I had no idea. Apparently fish and milk are the Bloods and Crips of the food world.
And after referring to my trusty friend, the Internet, I read about an urban legend that said that having those two together can kill you. So after reading this, I assume it’s time to finalize my will (I’m donating the Don Mattingly poster to charity and my Seinfeld DVDs will be buried along with me) and check out. Peace, Planet Earth. It’s been real.
Of course I know that isn’t true. If eating fish and milk together could kill you, wouldn’t we have heard about that definitively by now? I I would have seen it pop up in an obituary somewhere – “Phil Johnson, 42, is survived by his wife. He mixed tilapia with 2%.”
It’s the only time I’ve ever heard of a drink and food combination potentially killing someone. Can you imagine a family gathered around the coffin of their patriarch, looking on forlornly as the priest waxes on about his fateful decision to mix lobster with Iced Tea? Or a doctor ending a physical by saying, “All your tests came back great, but unfortunately you’re not going to make it. Did you eat Duck with Gatorade?

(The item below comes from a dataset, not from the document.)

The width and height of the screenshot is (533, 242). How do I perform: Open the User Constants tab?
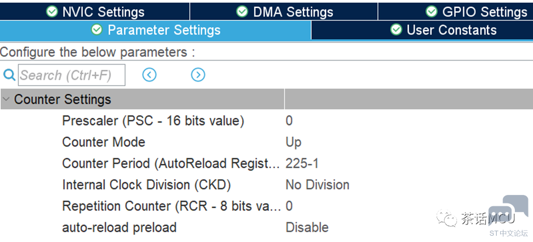point(422,30)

Because that gives you cancer of the everything.”
My stomach was upset, so maybe it’s true. Maybe fish and milk together can kill you. But what about McDonald’s Filet-O-Fish sandwiches? Don’t they have some sort of fish mixed with cheese? (Sidebar: I don’t know what kind of fish they use in the Filet-O-Fish, but I just imagine it looks sad all the time)

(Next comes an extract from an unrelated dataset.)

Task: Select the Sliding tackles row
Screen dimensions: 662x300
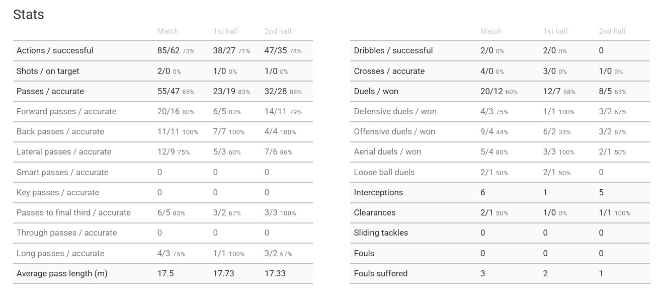Action: pyautogui.click(x=500, y=233)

So is McDonald’s trying to kill people? Maybe they said, “Forget letting people get heart disease after consuming a steady diet of our garbage for years! We need something that’s going to ACT NOW. I got it – a fish of indeterminate origin mixed with a single piece of processed cheese!”
So, in summation – the McDonald’s corporation wants to kill you, and the Filet-O-Fish is its agent of murder.